Exigences santé

Chez MajAnns Australian Labradoodles, la santé et le bien-être de nos chiens sont d’une grande importance. Nous sommes donc fiers de mettre en œuvre les pratiques d’élevage de la WALA. À cette fin, tous nos chiens reproducteurs subissent une série complète de tests de dépistage effectués par le laboratoire génétique Genomia – un laboratoire approuvé par l’OFA (Orthopedic Foundation for Animals) – afin de détecter d’éventuelles maladies ou troubles de la santé. 
La WALA recommande ce qui suit:

1. Test ADN – Empreinte génétique

Considérez le profil ADN comme une empreinte génétique ou une carte d’identité permanente. Souvent appelé profil de parenté ADN, il a pour but d’identifier de manière unique un chien et de prouver sa filiation. Ce test analyse des marqueurs spécifiques appelés SNP (polymorphismes nucléotidiques simples) ou STR (séquences répétées en tandem). Ces marqueurs n’ont aucune fonction biologique active ; ce sont simplement des signatures uniques. Explorer le bagage génétique de votre chien est à la fois une aventure passionnante et un outil essentiel pour des soins proactifs. En dépistant un large éventail de gènes associés à des maladies, les tests génétiques dépassent le simple stade de la curiosité pour devenir une défense de premier plan dans la prédiction et la prévention de problèmes de santé graves. Depuis des années, les éleveurs éthiques intègrent ces dépistages dans leurs pratiques courantes, utilisant les données de l’ADN pour éliminer les pathologies héréditaires connues et gérer soigneusement la diversité génétique afin d’éviter les pièges de la consanguinité.

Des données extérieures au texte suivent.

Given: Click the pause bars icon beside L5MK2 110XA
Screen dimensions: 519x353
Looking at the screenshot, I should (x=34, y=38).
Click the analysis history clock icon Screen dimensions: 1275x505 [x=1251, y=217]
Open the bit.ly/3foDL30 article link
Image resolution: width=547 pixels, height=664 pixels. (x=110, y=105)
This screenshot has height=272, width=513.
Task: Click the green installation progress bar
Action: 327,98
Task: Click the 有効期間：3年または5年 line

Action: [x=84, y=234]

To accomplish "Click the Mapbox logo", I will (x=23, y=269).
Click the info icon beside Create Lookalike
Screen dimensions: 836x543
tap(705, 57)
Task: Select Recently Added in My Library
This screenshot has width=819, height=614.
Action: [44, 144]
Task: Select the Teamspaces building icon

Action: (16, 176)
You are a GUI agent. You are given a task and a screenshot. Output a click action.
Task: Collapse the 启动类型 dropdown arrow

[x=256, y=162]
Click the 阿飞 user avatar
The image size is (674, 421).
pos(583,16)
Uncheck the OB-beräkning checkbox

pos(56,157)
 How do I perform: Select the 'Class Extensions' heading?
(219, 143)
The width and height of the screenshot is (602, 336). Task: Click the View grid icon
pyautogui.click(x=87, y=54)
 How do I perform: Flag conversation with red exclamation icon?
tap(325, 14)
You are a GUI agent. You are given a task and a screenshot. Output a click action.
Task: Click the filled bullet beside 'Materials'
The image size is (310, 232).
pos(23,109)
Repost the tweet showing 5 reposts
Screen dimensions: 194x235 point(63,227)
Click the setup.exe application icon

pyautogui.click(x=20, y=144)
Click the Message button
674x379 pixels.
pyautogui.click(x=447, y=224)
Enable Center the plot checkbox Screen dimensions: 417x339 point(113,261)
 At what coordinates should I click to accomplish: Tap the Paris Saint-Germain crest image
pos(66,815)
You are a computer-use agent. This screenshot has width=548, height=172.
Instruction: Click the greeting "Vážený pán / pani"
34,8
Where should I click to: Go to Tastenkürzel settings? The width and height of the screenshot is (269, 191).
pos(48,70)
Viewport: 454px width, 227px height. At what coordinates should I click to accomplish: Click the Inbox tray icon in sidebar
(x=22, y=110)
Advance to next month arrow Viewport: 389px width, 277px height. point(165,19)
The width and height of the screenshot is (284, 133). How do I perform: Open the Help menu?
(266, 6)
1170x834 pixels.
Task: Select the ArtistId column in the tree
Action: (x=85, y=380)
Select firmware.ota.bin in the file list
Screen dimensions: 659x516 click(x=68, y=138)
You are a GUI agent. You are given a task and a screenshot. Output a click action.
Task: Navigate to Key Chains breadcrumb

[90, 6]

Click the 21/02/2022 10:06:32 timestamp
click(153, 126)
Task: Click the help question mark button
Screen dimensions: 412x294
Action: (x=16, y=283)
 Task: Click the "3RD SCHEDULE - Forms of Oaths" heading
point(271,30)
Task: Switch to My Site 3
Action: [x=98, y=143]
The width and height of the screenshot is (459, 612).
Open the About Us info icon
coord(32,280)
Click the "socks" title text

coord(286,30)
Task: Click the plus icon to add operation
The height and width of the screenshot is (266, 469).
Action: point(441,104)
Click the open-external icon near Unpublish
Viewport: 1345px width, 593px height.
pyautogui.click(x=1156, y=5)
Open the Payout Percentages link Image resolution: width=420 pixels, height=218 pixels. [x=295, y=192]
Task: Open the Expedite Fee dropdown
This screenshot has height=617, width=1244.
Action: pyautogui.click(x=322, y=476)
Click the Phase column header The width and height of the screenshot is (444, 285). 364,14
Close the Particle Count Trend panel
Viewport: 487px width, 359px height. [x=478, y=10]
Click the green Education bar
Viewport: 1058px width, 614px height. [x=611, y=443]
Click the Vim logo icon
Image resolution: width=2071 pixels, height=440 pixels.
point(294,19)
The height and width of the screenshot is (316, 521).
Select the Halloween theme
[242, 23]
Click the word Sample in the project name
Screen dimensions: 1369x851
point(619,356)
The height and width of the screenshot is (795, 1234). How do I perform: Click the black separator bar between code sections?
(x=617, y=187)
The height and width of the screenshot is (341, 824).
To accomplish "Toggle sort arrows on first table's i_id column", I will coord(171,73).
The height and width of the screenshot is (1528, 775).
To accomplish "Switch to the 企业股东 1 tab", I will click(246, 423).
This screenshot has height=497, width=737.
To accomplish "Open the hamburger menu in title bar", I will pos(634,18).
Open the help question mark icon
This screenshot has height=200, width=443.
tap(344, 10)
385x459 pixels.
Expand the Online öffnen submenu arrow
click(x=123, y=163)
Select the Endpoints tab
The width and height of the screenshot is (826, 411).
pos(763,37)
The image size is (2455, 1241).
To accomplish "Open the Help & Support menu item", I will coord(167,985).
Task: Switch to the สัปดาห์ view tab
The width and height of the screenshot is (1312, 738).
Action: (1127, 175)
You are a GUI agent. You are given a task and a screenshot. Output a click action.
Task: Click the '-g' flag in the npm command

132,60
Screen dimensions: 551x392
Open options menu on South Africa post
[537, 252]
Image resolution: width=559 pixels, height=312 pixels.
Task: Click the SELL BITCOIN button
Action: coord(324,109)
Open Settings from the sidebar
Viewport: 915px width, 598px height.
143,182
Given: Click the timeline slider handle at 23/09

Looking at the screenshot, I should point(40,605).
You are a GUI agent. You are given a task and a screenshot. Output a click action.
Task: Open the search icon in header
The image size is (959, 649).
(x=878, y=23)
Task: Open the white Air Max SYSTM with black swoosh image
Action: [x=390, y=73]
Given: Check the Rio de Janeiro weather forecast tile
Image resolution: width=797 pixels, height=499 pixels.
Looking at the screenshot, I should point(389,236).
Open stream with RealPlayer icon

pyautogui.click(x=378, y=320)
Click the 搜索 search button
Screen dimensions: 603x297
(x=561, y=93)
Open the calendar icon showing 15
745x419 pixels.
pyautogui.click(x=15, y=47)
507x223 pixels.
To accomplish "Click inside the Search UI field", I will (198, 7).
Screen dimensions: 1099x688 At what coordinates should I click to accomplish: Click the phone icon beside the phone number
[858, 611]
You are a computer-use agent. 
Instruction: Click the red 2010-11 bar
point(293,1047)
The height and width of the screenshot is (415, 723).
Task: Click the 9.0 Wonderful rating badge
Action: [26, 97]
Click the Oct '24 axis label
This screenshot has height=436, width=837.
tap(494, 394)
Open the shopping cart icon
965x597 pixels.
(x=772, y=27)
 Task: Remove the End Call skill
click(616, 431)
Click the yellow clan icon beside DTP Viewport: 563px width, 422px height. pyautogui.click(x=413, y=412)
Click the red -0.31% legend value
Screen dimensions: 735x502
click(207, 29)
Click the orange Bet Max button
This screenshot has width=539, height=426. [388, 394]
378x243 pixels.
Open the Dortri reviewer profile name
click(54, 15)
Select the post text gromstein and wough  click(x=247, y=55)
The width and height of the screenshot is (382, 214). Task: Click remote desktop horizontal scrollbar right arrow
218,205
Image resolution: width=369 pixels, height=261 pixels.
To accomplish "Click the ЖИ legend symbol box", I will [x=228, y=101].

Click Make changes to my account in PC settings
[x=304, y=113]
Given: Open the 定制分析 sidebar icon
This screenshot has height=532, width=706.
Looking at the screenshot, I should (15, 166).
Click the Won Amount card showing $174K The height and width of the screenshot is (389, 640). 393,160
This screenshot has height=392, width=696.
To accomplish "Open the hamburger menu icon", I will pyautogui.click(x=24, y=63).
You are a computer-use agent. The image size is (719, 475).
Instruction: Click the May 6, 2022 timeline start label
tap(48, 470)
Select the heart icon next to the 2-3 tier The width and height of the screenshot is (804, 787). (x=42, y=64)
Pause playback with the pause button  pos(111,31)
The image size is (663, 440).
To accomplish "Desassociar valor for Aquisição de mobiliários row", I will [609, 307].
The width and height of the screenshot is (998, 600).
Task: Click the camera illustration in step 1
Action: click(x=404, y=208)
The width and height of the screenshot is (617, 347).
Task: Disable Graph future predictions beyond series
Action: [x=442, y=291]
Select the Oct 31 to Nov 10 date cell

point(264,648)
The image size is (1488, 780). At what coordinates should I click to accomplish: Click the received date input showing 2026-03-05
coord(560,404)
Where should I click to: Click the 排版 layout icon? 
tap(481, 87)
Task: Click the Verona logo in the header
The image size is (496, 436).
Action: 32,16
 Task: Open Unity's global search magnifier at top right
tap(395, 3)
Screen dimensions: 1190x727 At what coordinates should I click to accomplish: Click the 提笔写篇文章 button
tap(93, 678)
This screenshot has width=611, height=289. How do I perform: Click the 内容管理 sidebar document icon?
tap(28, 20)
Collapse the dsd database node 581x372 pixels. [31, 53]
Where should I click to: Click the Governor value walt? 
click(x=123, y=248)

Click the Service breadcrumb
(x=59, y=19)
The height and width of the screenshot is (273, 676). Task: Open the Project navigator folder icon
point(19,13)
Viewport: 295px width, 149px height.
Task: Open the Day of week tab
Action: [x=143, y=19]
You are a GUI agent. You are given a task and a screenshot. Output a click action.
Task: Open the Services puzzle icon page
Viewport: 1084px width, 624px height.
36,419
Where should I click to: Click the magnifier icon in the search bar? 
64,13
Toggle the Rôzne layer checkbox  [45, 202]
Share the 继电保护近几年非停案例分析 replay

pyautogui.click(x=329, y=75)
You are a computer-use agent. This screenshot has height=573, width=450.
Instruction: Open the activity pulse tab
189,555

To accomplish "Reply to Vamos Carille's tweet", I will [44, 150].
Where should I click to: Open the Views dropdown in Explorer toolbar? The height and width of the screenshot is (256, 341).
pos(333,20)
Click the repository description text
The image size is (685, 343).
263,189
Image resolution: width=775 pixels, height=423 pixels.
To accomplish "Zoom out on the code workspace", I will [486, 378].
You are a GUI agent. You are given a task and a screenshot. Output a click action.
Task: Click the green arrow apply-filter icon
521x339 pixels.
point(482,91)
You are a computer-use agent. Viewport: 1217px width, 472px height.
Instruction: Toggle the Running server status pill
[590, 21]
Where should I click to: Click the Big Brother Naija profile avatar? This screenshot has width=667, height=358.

Pour ceux qui investissent dans des chiens de race, ces bilans de santé offrent une tranquillité d’esprit indispensable, confirmant que la nouvelle recrue d’un programme d’élevage est aussi saine sur le plan physique que son pedigree le suggère. Attention : un profil ADN ne vous dira pas si votre chien aura le poil bouclé ou s’il est porteur d’une maladie génétique. Il sert exclusivement à identifier qui est le chien.

2. Dépistage des caractères et des maladies héréditaires

Le test d’empreintes génétiques est une analyse des parties fonctionnelles de l’ADN. Il vous renseigne sur la composition physique et biologique du chien. Son but est de prédire l’apparence physique (le phénotype) et de dépister les prédispositions à des maladies héréditaires. Ce test mesure des gènes spécifiques reconnus pour contrôler certaines caractéristiques.

Les catégories clés pour l’ALD (Australian Labradoodle) sont :

  • Dégénérescence progressive des bâtonnets et des cônes (PRA-prcd) 
La PRCD (dégénérescence progressive des bâtonnets et des cônes) est l’une des différentes formes d’atrophie progressive de la rétine (APR) qui provoque la dégénérescence et la mort des cellules de la rétine. A apparition tardive, elle a été identifiée chez de nombreuses races de chiens. Le principal symptôme est la perte progressive de la vision à partir de l’âge de 3-5 ans. La PRCD (dégénérescence progressive des bâtonnets et des cônes) affecte les cellules photoréceptrices de l’œil impliquées dans la vision nocturne et diurne. Les cellules de la rétine responsables de la vision en faible luminosité, appelées bâtonnets, sont touchées en premier, entraînant une cécité nocturne. Par la suite, les photorécepteurs sensibles à la lumière vive, les cônes, essentiels à la vision des couleurs, sont également affectés, provoquant un déficit visuel diurne. L’âge d’apparition et la progression de la maladie varient selon les races, mais des modifications rétiniennes peuvent être détectées lors de dépistages effectués par un vétérinaire ophtalmologiste dès l’adolescence ou le début de l’âge adulte. La plupart des chiens atteints de PRCD présentent une déficience visuelle notable vers l’âge de 4 ans, évoluant généralement vers une cécité totale.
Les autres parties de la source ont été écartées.